On aurait pu converser pendant des heures, tant son univers est riche et sa passion pour le cinéma immense. Rencontrer Jonás Trueba, c’est un peu comme aller voir l’un de ses films. En sortant de la salle, on est pris par mille idées, des bribes de conversations, la nécessité de voir d’autres films, trouver des idées de lecture, appeler ses amis pour satisfaire un besoin pressant de les voir ou encore écouter ce guitariste que l’on vient tout juste de découvrir. Dans Venez voir, Jonás Trueba filme la vie en toute simplicité, celle qui défile tous les jours devant nos yeux et qui, pourtant, parfois nous échappe…
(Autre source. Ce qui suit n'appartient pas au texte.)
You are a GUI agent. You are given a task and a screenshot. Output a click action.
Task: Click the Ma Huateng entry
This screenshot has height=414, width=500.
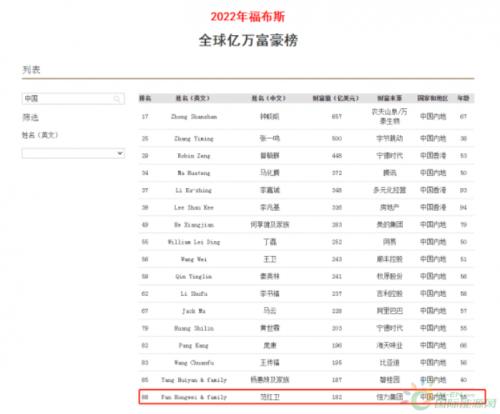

Venez voir est un film qui se déroule juste après le confinement et qui met en scène deux couples d’amis qui se retrouvent après une longue période sans se voir…Quelle fut la genèse du film ?

L’idée m’est justement venue de cette situation que nous avons tous traversée quand nous étions enfermés dans nos maisons. Pendant cette période, je me suis demandé à plusieurs reprises comment cela allait influencer notre quotidien, mais aussi comment cela allait impacter la manière de faire du cinéma. J’ai tout de suite réalisé que je voulais faire un film qui permettrait, en quelque sorte, de retrouver notre envie de vivre.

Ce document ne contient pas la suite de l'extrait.